* Begin Entries *

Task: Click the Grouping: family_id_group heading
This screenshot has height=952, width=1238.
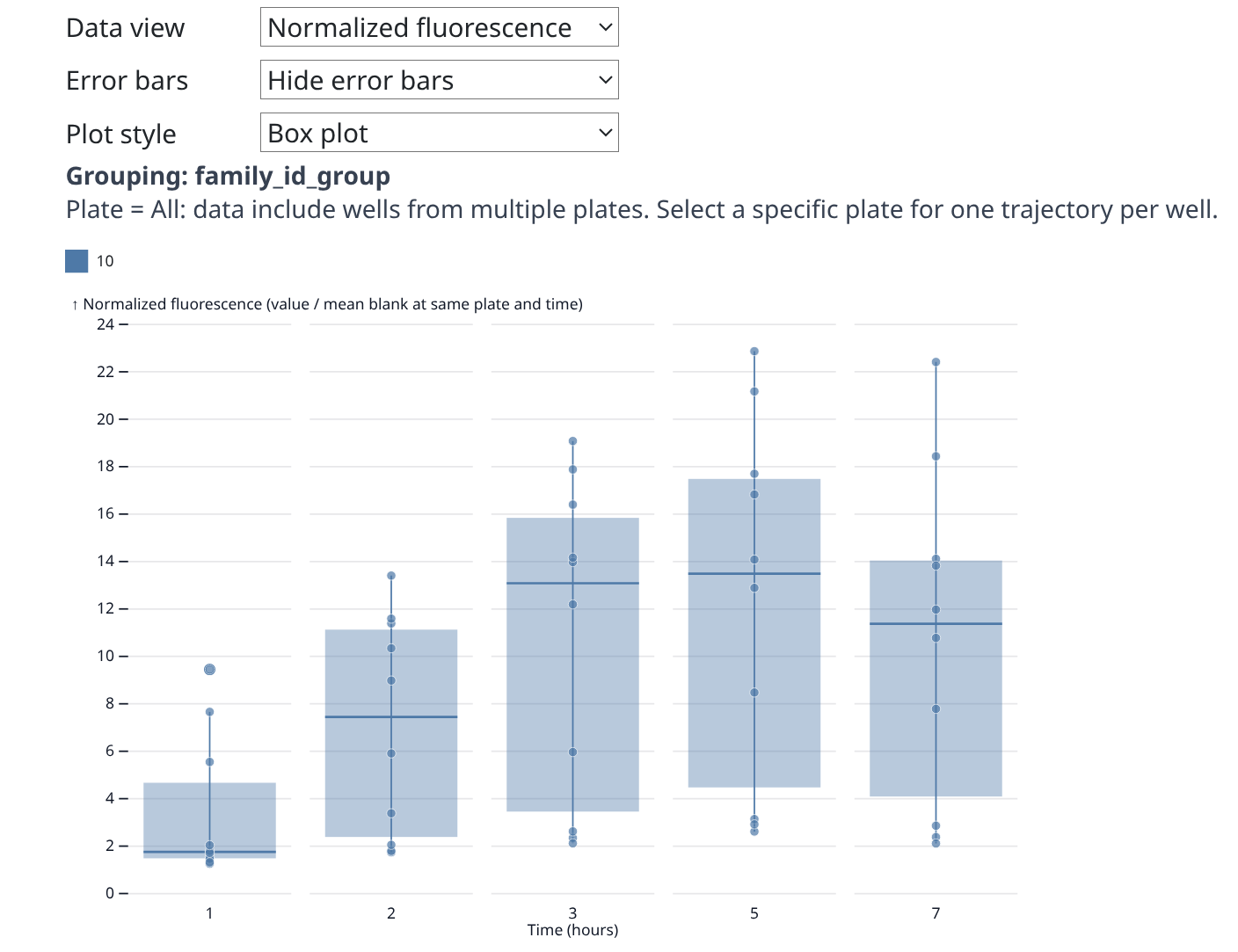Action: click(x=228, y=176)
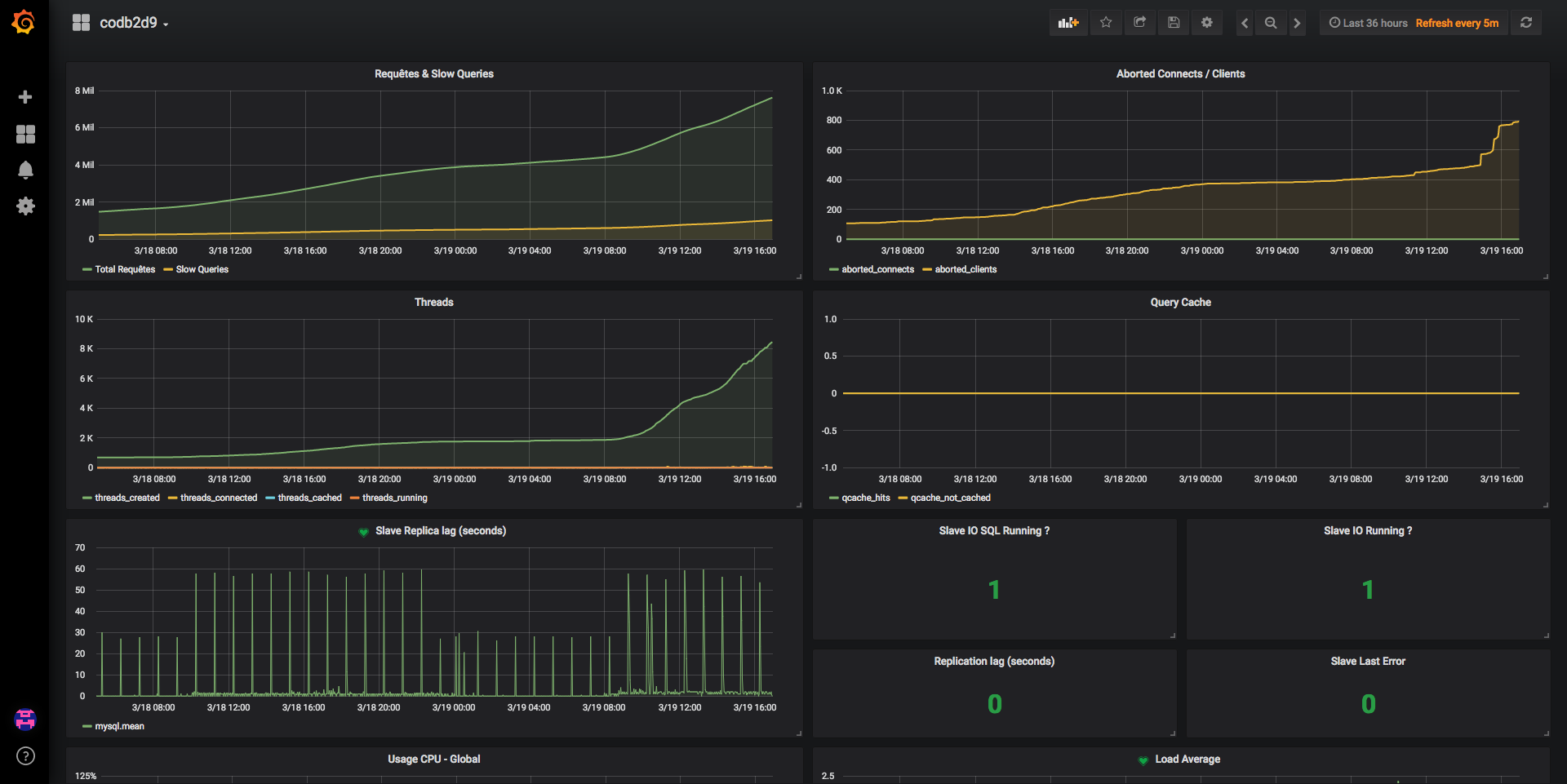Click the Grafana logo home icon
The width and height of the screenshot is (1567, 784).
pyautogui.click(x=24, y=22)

* End Entries *
* Begin Entries *

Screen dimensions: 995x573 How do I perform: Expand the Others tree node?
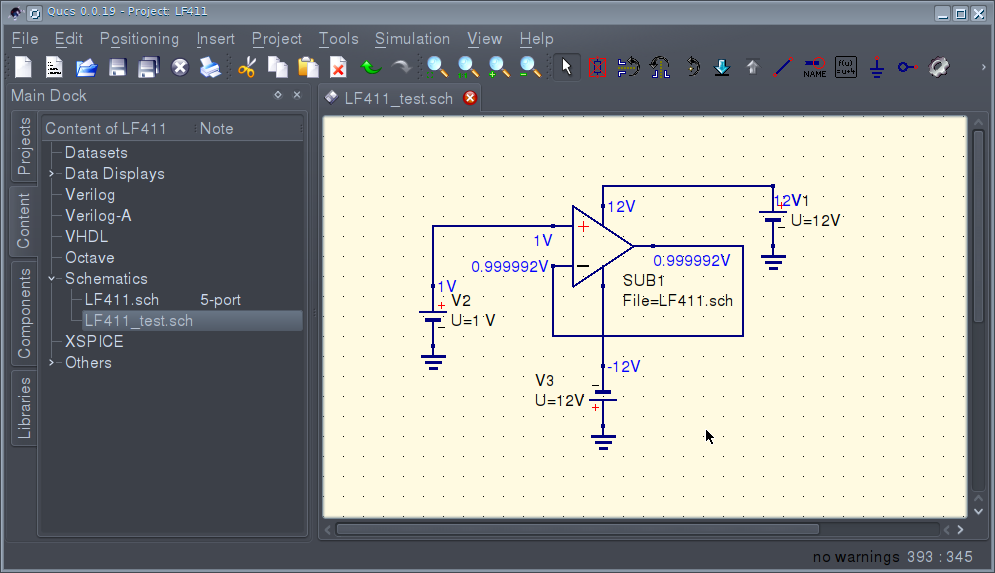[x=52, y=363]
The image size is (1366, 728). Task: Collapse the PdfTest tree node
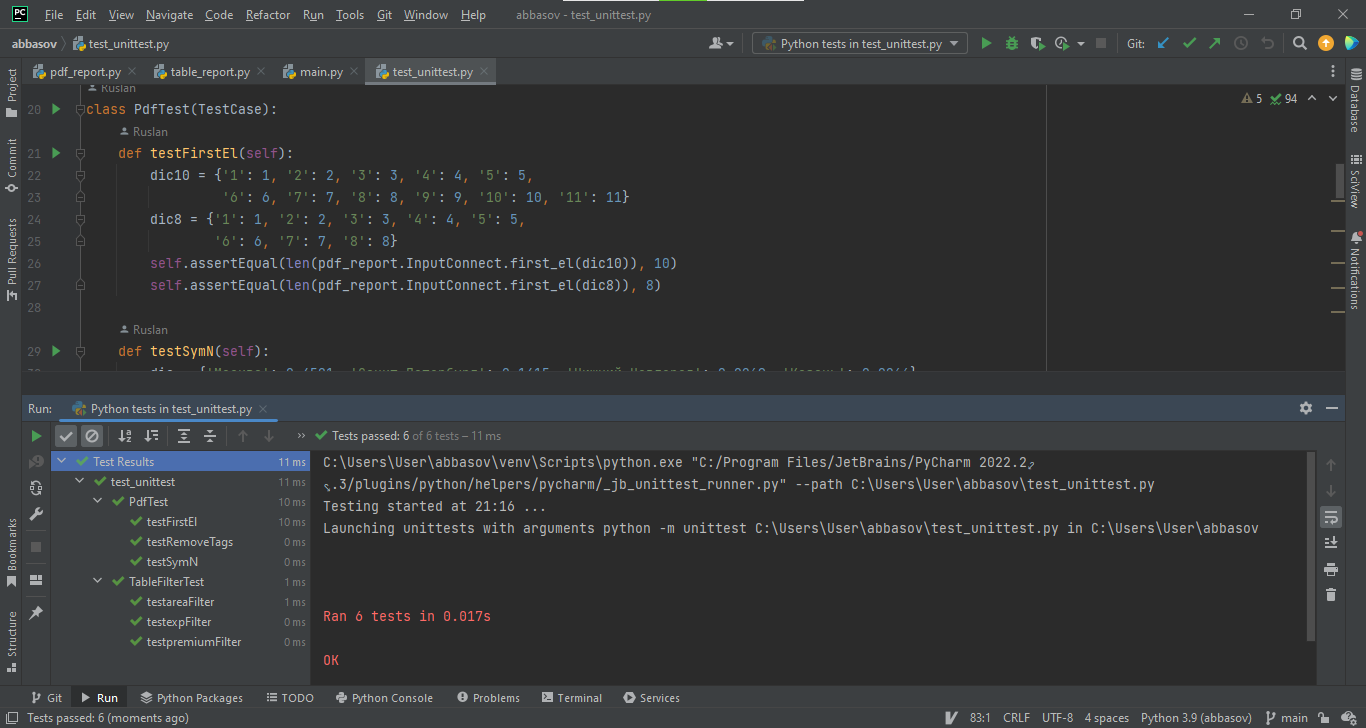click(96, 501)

* End Entries *

- [Aim of the task]
From the material above, extract the lines from the one containing "Task: Click the" to the one containing "pyautogui.click(x=24, y=22)", including both. Reproduce them word for word and leave out the pictures.

- [Task response]
Task: Click the Grouping: family_id_group heading
This screenshot has height=952, width=1238.
Action: click(x=228, y=176)
Click the Grafana logo home icon
The width and height of the screenshot is (1567, 784).
pyautogui.click(x=24, y=22)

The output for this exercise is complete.